Entirely possible. Lots of folks have over-used and/or under-stretched muscles around the pelvic region (hip flexors, quads, hamstrings, glutes/piriformis, IT band). Lack of flexibility in these areas can cause all sorts of problems, in the back, knees, with the gait, etc.

Even if it turns out that tight, overused, under-stretched muscles in the glutes aren't the full cause, a variety of stretches in the target areas can't hurt.

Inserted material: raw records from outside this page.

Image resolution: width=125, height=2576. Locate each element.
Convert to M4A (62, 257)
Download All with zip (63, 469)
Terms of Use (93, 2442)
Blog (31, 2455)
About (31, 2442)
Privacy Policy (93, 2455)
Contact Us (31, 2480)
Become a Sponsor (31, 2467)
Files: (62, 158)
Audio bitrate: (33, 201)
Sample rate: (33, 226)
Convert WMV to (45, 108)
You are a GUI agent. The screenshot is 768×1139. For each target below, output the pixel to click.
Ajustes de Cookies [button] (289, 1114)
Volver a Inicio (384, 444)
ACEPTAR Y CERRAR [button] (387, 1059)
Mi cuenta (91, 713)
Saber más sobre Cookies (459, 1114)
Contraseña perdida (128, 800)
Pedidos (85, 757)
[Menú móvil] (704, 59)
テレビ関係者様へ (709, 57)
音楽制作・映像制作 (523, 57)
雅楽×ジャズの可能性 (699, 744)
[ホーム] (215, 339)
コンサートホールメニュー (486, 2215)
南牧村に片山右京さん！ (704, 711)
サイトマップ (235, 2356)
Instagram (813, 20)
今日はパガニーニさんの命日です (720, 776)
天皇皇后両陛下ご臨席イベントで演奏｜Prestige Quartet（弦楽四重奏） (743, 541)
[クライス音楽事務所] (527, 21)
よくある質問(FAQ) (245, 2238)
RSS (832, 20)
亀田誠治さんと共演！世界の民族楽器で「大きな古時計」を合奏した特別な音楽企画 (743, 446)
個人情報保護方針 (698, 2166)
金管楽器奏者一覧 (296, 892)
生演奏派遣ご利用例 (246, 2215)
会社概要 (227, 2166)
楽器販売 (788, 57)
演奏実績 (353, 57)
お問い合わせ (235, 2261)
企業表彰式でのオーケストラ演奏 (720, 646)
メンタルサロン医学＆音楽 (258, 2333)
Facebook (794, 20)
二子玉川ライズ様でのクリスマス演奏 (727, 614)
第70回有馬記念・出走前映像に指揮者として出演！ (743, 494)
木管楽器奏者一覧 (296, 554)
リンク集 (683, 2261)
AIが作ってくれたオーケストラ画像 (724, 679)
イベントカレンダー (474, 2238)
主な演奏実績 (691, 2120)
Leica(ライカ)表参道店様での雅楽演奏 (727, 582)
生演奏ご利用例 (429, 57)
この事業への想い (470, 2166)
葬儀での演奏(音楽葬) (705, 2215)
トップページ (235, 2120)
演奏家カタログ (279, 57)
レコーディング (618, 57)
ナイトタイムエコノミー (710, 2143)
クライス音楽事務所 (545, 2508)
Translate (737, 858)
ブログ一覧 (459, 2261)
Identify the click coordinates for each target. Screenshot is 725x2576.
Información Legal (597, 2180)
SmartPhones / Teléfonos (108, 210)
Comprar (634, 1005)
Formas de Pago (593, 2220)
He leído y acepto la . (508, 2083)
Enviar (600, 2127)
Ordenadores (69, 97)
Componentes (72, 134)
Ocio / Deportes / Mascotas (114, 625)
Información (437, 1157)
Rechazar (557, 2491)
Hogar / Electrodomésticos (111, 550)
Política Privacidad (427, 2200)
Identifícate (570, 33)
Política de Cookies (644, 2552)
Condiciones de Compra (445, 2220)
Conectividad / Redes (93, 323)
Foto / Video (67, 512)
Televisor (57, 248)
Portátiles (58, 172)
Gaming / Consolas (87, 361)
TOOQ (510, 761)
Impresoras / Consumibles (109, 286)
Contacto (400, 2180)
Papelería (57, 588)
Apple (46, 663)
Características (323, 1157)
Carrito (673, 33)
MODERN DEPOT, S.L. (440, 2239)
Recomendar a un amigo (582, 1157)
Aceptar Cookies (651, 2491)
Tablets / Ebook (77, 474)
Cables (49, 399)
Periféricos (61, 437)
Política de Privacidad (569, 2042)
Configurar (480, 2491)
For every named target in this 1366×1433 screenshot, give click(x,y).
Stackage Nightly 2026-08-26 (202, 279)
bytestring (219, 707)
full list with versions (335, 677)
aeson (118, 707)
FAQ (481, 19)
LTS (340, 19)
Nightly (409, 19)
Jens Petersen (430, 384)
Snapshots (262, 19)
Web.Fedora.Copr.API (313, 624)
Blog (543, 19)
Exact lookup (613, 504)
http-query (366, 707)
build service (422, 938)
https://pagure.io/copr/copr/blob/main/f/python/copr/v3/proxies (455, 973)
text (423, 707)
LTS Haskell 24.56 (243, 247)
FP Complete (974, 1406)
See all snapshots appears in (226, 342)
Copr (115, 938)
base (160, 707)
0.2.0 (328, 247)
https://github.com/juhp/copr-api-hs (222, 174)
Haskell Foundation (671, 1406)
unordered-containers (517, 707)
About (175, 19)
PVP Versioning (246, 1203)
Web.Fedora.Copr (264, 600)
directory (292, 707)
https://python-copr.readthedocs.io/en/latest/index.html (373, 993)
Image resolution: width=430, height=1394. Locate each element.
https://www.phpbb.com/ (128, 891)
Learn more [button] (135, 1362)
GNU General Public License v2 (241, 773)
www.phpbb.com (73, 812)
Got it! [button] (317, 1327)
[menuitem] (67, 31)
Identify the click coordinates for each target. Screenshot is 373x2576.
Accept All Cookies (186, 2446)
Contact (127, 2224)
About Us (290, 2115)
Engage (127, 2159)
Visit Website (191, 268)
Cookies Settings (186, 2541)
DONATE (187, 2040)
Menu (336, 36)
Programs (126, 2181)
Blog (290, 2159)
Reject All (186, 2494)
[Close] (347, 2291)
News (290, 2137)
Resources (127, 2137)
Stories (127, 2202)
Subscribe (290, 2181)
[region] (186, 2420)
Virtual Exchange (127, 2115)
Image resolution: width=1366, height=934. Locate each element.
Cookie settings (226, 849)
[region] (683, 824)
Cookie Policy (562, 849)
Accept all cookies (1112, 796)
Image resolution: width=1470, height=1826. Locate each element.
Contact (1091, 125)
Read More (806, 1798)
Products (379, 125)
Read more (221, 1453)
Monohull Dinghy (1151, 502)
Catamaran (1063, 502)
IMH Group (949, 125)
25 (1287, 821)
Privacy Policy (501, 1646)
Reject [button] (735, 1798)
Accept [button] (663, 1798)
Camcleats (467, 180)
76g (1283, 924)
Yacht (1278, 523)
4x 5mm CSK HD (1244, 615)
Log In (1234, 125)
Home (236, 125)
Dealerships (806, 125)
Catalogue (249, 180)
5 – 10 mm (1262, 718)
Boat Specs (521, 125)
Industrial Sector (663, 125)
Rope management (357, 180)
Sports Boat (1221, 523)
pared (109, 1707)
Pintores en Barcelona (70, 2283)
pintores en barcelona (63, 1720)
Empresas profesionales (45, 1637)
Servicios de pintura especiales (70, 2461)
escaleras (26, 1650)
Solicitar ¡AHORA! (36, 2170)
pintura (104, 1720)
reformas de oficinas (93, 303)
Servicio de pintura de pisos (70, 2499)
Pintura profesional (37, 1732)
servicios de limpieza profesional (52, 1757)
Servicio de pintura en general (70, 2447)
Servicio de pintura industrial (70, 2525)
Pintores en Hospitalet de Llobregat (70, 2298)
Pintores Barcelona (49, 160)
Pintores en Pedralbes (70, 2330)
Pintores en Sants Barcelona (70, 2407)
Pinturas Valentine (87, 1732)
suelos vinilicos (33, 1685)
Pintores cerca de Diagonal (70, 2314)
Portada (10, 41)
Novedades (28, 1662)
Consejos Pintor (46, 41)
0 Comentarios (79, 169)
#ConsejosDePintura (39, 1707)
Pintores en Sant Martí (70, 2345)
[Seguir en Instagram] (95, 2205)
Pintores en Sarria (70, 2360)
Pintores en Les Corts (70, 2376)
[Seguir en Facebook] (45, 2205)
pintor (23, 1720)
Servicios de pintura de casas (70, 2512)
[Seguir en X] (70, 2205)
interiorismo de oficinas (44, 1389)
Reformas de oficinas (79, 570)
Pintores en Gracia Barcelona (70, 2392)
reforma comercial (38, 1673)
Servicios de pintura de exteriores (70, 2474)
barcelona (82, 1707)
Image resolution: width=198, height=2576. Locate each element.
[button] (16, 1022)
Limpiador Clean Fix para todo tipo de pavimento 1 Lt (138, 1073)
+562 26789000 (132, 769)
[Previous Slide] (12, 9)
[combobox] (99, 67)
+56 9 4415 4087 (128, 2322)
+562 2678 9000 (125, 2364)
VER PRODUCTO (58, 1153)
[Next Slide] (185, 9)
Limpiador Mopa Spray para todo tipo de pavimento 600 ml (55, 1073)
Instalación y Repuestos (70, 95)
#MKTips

Take a look at this reference, which is a wonderful compendium of poses and stretches for Yoga.

Yoga Stretches for Improving Flexibility @ Sensational-Yoga-Poses.com.

Specifically, I'd suggest looking at the Pigeon pose, the Screaming Pigeon pose, the Happy Baby hip stretch. These specifically target the glutes, piriformis, hip abductor areas.

Also, consider any of the stretches related to the glutes, hamstrings, groin, and hip flexors. For starters, that'll help get you much more flexible in those areas. All of which, when combined with strengthening, can help raise the bar between your performance zone and the injury point.


* I've dealt with old injuries in the area of the hip-related muscles for decades and rely on these to avoid overworking them, ensuring good flexibility. Without such focus, I'd likely have long since been rendered incapable of walking, cycling, even swimming.